Parte da poeira volta a ser levantada com as comemorações do
centenário de Barroso, que incluem homenagem no Prêmio
TIM de Música, espetáculo com
Marília Pêra, documentários e algumas cerimônias oficiais.
"Já estive nos estúdios do Walt
Disney. Colosso! Fui recebido
com todas as honras. Ele me ofereceu um drinque e me exibiu a
nova fita sobre assuntos brasileiros com o pato e o papagaio."
Data desta carta: 1942. Remetente: Ary Barroso, Los Angeles.

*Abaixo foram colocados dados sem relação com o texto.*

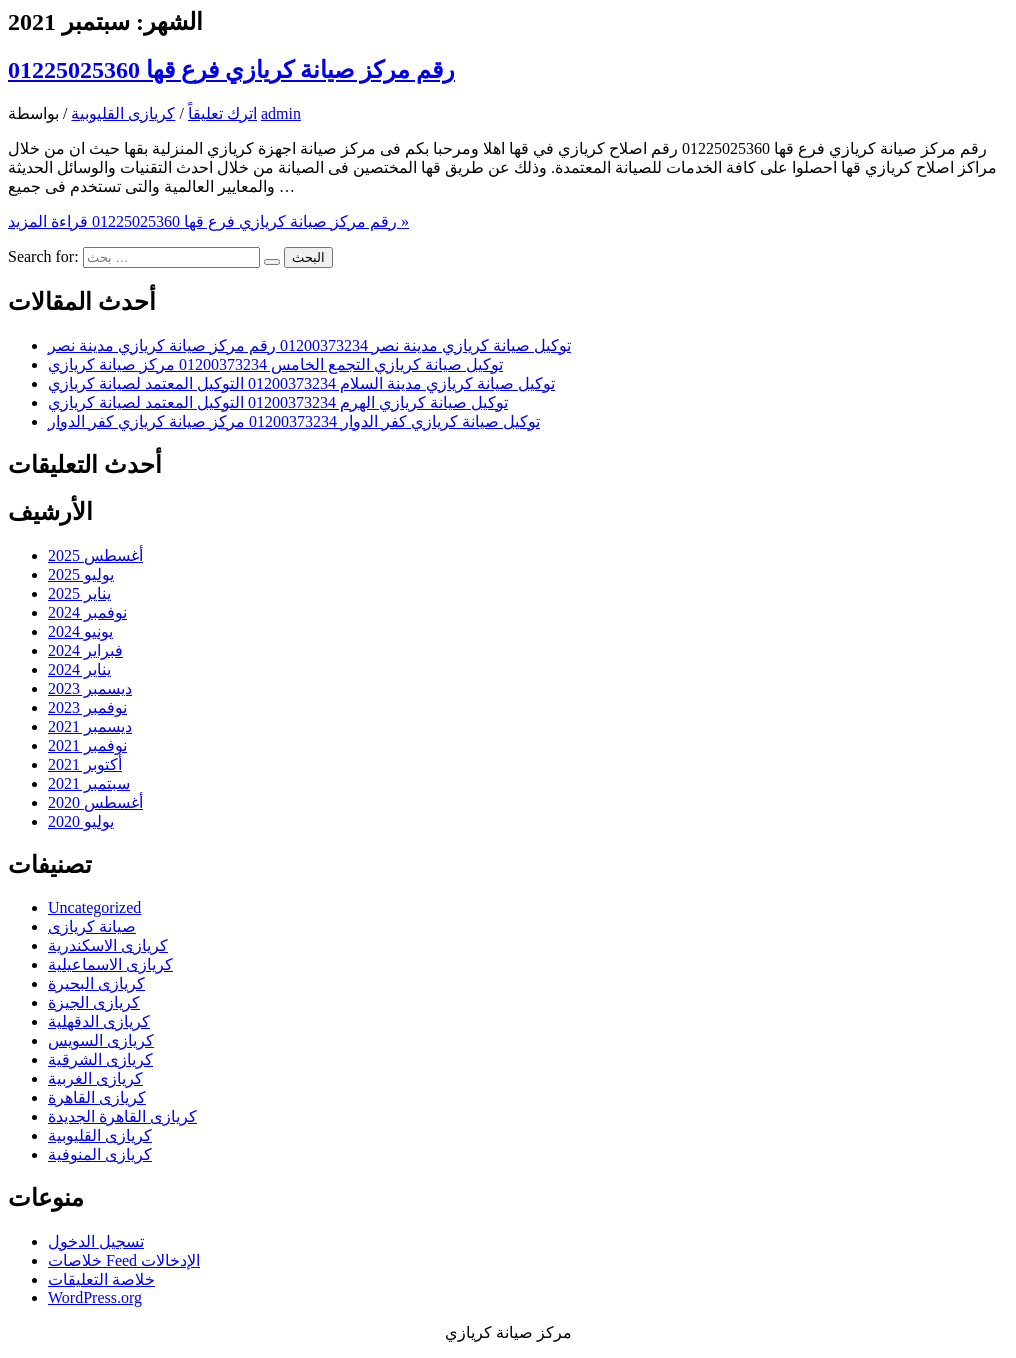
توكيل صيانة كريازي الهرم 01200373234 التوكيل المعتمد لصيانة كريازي (278, 402)
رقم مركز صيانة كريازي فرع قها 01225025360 (231, 70)
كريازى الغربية (95, 1078)
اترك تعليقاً (222, 113)
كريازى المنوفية (100, 1154)
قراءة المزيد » (208, 221)
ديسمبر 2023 (90, 688)
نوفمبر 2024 (87, 612)
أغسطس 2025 (95, 555)
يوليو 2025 (81, 574)
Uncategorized (94, 907)
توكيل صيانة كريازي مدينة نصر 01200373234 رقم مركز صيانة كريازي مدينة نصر (309, 345)
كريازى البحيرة (96, 983)
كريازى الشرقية (100, 1059)
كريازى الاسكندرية (108, 945)
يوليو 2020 (81, 821)
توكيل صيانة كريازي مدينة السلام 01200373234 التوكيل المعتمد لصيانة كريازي (301, 383)
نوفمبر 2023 (87, 707)
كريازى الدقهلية (99, 1021)
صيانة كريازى (92, 926)
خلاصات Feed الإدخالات (124, 1260)
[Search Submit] (272, 262)
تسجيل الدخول (96, 1241)
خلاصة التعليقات (101, 1279)
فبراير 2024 (85, 650)
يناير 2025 (79, 593)
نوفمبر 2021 (87, 745)
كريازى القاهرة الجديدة (122, 1116)
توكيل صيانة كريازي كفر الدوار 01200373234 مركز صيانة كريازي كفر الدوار (294, 421)
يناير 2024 (79, 669)
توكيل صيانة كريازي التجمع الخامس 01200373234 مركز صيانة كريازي (275, 364)
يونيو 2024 (80, 631)
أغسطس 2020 (95, 802)
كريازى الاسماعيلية (110, 964)
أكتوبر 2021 (85, 764)
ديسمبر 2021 (90, 726)
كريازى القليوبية (123, 113)
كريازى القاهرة (97, 1097)
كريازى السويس (101, 1040)
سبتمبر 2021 (89, 783)
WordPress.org (95, 1297)
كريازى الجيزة (94, 1002)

"Assuntos brasileiros": os filmes
de animação "Alô, Amigos" (43) e
"Você Já Foi à Bahia?" (45), que
introduziram ao mundo o papagaio Zé Carioca e as músicas
"Aquarela do Brasil" e "Na Baixa
do Sapateiro".
Ao lado de outras "quatro ou
cinco" correspondências do pai
guardadas no baú de Mariúza, esta, cedida com exclusividade à Folha, fala do
encantamento de Barroso em sua
primeira viagem à Hollywood e
de um momento-chave em sua
trajetória: o convite para trabalhar no cinema como diretor artístico e compositor de trilhas.
Estava tendo a visibilidade que
merecia. Escoltado ora por diretores do "pequeno estúdio" Republic Pictures, ora pelo próprio
cônsul brasileiro de então, Barroso passou a circular entre estrelas
de Hollywood e não se cansava de
ser chamado de "big composer"
(grande compositor), "wonderful
artist" (artista maravilhoso) ou de
"abafar a banca", nas palavras da
sensação da época Carmen Miranda -com quem, corriam boatos, estaria para casar.

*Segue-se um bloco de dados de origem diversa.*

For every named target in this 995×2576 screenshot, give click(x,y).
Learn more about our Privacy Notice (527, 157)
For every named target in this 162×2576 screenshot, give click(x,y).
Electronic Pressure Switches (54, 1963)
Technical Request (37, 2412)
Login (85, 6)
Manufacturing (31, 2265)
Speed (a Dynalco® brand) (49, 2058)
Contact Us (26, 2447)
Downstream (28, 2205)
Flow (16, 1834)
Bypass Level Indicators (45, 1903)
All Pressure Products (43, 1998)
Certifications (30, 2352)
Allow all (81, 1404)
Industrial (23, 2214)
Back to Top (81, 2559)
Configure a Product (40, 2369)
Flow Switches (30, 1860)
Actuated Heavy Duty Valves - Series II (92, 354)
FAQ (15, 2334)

"Minha querida, parece que a
coisa começou melhor do que eu
esperava. Deixa o pessoal daí falar
e os jornais publicarem coisas que
eu não disse e não diria. Não faz
mal: responderei a todos quando
voltar aí e quando eles souberem
que terei de regressar para ficar
pelo menos dois anos com um
bruto contrato", cravava na mesma correspondência endereçada
a Yvone, sua mulher, mãe de Mariúza e Flávio Rubens.

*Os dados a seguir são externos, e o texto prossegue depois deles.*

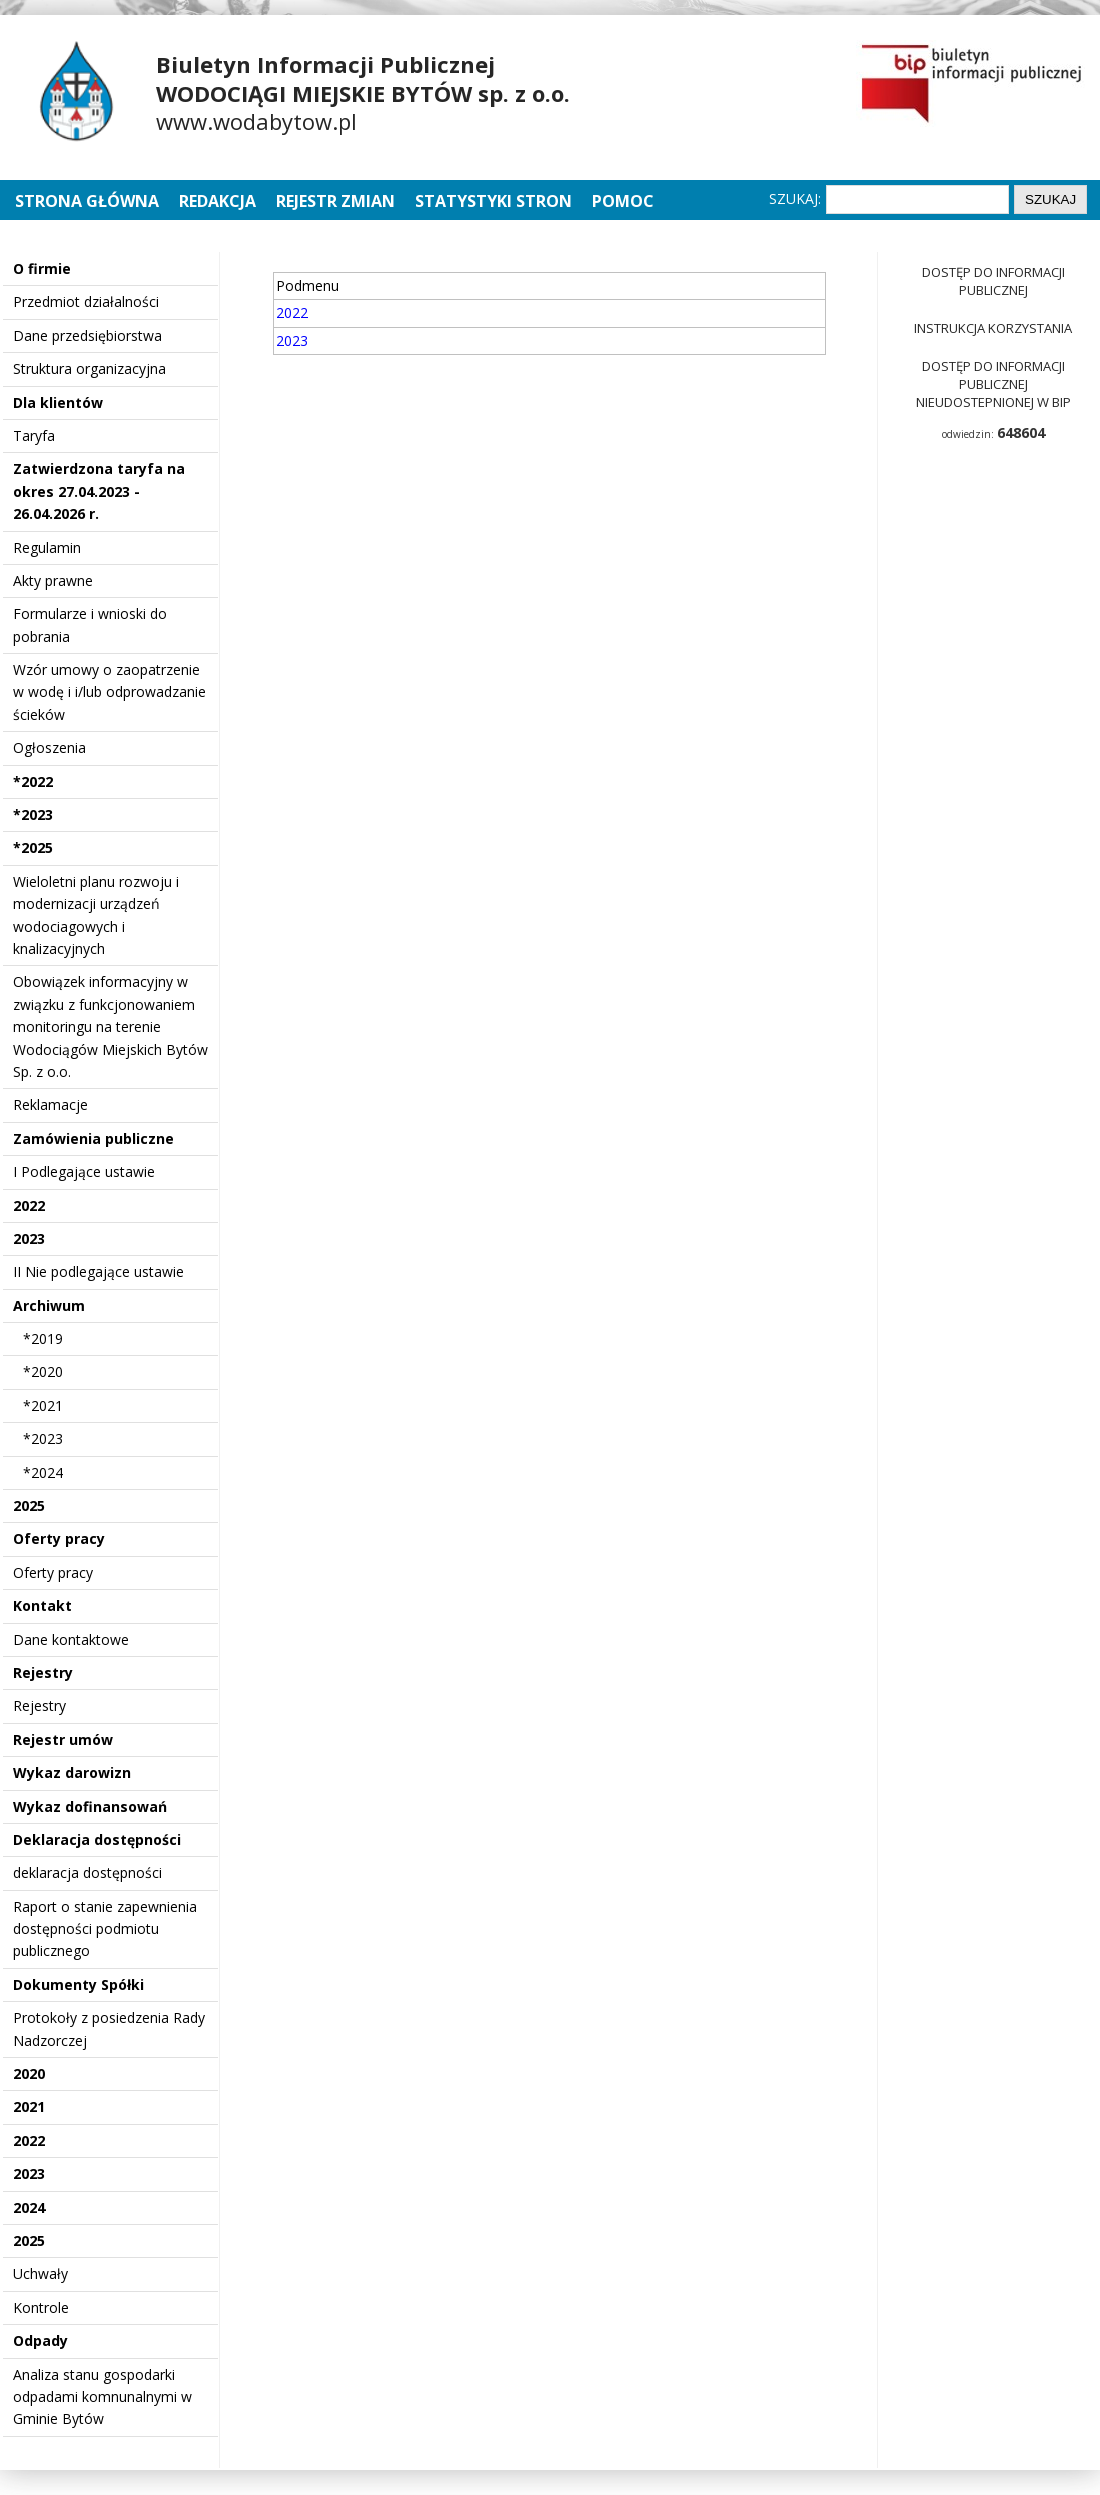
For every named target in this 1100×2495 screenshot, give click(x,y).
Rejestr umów (63, 1739)
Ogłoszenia (49, 747)
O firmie (42, 268)
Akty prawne (53, 580)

Os filmes com Walt Disney e o
Republic Pictures foram feitos,
mas o compositor, ufanista por
definição, preferiu o Brasil a se
mudar de vez para os EUA. "A
gente já estava se arrumando para
ir para lá, mas era a época da Segunda Guerra e, quando papai viu
que era sério e o último avião para
a América do Sul estava partindo
dos EUA, veio embora. Ele gostava do jeito do brasileiro. Somos o
único povo que sorri", milita a filha, que, com o nacionalismo do
pai, herdou a paixão pelo futebol.
E um arquivo pessoal de dar
água na boca de muito gringo por
aí: "O que a gente vê como despesa, em outros países, é visto como
investimento turístico".
"Antes eu era mais crente, abria
o acervo de papai para quem quisesse fazer reportagens. Mas,
sempre que alguém mexia, arrancava um pedaço. Numa exposição, até o banco do piano sumiu.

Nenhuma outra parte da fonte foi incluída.